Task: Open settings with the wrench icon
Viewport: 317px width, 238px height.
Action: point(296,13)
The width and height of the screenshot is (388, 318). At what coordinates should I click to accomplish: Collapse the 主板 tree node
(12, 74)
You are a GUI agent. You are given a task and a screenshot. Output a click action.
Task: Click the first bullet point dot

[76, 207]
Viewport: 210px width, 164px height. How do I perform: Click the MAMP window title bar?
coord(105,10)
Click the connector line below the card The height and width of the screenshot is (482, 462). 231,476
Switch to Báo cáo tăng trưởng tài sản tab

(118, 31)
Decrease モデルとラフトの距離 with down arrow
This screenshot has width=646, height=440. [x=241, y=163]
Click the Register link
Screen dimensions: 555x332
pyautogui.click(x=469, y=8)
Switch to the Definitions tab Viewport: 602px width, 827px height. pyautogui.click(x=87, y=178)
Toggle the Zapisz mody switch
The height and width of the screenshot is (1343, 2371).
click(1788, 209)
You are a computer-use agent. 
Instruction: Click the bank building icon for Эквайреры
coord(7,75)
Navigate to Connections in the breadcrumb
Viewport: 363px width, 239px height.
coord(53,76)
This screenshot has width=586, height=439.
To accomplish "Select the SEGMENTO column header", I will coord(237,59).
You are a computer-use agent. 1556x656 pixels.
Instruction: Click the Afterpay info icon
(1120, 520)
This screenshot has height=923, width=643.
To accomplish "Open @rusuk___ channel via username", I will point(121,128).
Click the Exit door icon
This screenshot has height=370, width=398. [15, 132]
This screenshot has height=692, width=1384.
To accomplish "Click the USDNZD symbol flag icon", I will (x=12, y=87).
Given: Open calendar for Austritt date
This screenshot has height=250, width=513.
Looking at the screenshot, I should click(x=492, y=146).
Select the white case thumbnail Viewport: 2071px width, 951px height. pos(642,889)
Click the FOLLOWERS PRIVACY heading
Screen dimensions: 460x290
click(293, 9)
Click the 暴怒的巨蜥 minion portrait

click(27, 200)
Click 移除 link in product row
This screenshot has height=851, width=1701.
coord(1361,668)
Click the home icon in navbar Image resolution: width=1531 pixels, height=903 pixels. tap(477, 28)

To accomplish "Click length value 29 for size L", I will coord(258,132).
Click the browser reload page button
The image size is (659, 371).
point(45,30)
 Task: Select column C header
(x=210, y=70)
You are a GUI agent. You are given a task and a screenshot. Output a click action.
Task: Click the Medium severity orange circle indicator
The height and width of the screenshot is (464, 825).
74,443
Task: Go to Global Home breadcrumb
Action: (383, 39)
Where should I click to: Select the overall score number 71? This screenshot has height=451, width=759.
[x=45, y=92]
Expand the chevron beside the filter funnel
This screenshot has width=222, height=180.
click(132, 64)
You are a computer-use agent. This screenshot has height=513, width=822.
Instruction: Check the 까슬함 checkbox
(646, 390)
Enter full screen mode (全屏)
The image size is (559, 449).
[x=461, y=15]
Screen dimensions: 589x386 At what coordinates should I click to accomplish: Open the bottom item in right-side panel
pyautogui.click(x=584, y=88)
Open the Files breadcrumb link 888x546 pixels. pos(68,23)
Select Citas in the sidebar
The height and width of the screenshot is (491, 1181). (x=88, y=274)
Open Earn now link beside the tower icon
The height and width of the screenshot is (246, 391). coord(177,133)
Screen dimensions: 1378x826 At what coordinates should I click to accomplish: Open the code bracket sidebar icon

§ **Problem to work on**
Among the lines of the data, which ones contain the word "will"? Show them.

§ **Written solution**
To accomplish "Select the SEGMENTO column header", I will coord(237,59).
To accomplish "Open @rusuk___ channel via username", I will point(121,128).
To accomplish "Click the USDNZD symbol flag icon", I will (x=12, y=87).
To accomplish "Click length value 29 for size L", I will coord(258,132).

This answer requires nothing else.